# [What you will do]
Could you copy each line of the entries that contains "Choose"?

# [Dataset entries]
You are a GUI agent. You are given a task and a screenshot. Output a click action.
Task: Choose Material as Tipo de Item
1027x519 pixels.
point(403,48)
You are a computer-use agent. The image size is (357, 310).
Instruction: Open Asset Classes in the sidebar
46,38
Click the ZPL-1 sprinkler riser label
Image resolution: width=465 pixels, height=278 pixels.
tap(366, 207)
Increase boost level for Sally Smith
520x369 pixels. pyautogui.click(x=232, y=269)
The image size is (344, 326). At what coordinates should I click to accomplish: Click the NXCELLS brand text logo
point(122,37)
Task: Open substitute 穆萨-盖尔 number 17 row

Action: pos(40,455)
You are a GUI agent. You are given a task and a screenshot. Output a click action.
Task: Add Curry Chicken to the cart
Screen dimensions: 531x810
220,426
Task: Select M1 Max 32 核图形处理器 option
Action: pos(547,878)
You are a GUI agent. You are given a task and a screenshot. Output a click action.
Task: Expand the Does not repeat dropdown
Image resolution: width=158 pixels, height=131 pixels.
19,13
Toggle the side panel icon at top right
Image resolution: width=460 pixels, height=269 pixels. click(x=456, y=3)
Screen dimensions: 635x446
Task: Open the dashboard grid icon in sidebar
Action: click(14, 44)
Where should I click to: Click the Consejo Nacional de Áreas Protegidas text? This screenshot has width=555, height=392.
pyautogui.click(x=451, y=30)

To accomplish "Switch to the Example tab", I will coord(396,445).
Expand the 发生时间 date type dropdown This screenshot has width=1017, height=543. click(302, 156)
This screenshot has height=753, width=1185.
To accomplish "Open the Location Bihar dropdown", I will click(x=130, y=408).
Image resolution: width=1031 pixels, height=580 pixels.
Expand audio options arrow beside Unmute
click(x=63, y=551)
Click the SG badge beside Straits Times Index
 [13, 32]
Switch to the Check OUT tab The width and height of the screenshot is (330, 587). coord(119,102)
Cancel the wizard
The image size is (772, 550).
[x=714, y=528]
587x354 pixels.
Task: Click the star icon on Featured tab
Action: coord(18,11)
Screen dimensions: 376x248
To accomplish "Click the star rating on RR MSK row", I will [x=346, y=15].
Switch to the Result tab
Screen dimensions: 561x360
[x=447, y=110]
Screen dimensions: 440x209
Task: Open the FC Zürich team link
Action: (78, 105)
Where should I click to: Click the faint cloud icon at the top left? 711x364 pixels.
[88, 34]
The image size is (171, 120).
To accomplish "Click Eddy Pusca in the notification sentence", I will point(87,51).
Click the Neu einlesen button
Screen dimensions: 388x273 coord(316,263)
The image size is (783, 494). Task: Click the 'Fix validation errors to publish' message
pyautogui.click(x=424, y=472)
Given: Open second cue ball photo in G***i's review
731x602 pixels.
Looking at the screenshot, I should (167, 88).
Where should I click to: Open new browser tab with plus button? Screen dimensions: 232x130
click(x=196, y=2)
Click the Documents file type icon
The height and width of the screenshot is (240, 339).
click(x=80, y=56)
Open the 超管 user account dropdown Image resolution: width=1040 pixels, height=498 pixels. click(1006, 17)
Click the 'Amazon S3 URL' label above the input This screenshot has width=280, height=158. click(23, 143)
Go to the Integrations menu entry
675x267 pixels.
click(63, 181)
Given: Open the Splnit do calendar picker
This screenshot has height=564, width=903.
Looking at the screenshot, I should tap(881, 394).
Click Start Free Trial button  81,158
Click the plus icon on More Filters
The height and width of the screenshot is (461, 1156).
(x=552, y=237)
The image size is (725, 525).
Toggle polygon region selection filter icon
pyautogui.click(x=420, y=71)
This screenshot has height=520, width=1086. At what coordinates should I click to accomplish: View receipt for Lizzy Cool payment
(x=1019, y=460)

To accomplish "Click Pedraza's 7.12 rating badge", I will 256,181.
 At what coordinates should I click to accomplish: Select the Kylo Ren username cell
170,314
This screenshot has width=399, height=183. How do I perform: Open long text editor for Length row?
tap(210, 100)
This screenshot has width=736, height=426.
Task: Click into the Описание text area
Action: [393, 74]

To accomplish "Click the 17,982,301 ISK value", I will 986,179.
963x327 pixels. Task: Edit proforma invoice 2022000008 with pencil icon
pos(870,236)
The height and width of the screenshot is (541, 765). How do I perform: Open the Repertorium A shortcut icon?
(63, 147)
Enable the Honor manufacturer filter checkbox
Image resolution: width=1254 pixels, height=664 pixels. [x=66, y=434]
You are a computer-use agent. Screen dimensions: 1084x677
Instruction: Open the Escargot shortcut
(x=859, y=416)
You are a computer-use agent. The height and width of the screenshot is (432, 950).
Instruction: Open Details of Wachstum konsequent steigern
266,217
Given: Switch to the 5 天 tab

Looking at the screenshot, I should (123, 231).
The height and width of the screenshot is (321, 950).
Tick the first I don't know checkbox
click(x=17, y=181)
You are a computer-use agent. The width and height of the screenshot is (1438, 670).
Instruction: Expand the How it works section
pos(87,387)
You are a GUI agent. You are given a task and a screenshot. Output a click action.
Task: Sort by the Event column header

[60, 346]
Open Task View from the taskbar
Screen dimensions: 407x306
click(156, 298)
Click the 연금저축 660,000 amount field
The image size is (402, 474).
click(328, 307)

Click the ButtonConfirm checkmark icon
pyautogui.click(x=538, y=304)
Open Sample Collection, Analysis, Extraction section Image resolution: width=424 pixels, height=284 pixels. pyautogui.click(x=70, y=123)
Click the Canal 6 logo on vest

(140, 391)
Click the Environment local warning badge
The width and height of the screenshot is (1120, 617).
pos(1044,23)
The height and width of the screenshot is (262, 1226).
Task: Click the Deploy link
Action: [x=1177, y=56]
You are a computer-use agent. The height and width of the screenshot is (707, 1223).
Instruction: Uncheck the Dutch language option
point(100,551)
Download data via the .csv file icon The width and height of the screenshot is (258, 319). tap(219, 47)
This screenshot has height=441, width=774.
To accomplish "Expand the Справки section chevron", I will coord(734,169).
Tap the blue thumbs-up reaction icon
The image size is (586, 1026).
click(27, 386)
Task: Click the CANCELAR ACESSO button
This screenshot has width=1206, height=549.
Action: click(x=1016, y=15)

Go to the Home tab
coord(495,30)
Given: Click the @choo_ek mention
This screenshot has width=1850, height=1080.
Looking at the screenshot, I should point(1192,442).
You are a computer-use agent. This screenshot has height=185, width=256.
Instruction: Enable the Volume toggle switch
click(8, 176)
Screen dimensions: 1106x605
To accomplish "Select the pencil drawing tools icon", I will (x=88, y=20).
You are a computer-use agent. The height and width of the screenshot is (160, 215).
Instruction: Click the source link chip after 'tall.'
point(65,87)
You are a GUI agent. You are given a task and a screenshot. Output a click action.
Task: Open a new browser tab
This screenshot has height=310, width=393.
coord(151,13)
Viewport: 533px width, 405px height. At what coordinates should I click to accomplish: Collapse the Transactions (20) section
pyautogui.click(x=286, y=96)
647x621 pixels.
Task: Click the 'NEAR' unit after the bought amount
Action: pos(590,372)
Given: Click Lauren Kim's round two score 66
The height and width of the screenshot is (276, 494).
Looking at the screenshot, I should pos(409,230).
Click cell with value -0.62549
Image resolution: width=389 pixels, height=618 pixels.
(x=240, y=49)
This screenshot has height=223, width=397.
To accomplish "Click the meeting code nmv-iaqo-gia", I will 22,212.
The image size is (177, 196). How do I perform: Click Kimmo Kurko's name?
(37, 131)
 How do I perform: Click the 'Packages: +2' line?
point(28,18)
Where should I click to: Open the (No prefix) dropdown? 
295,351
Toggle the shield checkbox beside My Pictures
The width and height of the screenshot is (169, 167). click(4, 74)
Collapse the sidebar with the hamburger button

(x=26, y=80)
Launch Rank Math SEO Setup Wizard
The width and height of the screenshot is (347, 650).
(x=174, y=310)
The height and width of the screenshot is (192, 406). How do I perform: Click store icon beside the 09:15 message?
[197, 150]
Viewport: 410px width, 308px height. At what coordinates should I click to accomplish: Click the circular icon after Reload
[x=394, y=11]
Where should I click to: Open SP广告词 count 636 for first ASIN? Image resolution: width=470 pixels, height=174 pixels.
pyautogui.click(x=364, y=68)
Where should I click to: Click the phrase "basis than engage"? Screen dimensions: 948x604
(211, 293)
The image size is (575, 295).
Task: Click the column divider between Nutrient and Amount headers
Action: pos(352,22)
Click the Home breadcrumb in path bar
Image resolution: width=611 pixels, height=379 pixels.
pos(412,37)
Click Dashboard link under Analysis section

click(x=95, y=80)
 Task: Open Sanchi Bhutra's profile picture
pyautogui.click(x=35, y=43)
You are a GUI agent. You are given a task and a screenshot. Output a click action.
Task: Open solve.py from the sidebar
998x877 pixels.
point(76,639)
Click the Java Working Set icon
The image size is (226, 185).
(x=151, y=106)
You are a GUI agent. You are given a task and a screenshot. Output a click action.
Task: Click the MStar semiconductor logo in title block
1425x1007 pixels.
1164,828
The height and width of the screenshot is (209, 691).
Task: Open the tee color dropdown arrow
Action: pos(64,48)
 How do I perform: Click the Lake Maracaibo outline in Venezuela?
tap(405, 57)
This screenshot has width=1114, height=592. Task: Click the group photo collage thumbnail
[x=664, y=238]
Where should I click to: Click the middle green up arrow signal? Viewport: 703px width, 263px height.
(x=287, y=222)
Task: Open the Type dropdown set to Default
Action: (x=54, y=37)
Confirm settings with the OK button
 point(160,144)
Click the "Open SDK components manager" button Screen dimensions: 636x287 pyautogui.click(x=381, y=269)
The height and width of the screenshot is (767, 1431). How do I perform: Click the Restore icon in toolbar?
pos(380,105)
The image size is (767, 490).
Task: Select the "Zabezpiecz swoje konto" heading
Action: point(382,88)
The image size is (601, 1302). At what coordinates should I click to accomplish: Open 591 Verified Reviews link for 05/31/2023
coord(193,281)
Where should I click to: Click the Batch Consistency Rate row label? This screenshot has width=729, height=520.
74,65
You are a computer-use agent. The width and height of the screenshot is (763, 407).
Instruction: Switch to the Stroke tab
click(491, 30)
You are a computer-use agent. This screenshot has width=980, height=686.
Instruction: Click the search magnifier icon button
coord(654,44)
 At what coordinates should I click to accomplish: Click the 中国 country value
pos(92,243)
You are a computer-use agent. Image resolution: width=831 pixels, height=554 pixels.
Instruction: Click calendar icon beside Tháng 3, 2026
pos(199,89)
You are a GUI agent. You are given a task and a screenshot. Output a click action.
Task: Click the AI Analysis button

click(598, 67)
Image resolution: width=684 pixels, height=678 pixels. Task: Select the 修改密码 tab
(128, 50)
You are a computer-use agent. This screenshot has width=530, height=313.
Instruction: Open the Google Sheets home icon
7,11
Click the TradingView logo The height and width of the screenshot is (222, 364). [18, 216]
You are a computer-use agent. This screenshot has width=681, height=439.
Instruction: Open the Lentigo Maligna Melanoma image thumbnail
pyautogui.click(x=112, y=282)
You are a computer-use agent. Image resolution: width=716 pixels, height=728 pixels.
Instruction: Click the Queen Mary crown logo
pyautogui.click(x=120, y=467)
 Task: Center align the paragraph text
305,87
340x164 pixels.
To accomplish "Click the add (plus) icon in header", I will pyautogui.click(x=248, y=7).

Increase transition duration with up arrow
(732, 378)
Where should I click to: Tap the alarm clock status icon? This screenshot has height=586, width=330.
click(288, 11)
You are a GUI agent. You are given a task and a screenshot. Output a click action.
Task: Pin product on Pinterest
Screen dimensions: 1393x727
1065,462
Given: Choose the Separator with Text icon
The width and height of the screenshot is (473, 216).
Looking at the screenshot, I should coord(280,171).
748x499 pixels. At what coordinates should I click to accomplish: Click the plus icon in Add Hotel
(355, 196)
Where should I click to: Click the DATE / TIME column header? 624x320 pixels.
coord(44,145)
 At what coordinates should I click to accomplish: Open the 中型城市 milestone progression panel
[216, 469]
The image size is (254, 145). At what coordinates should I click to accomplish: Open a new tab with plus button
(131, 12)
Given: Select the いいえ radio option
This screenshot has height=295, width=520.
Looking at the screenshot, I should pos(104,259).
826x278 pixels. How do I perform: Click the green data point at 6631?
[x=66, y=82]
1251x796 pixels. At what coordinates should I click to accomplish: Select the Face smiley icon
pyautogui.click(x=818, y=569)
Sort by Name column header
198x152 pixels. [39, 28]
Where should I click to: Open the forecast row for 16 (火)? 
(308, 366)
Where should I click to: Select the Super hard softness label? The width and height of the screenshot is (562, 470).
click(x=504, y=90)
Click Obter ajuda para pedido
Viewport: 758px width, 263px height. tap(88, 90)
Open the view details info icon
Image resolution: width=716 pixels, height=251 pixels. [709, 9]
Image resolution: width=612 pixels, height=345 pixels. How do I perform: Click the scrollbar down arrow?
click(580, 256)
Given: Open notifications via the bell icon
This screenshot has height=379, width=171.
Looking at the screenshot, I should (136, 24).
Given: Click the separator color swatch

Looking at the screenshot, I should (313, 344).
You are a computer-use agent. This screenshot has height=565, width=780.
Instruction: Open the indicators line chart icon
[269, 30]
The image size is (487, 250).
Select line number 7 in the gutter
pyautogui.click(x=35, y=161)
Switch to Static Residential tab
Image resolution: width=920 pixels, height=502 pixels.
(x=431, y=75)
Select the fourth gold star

# [Result of the exercise]
Task: Choose Material as Tipo de Item
Given: Choose the Separator with Text icon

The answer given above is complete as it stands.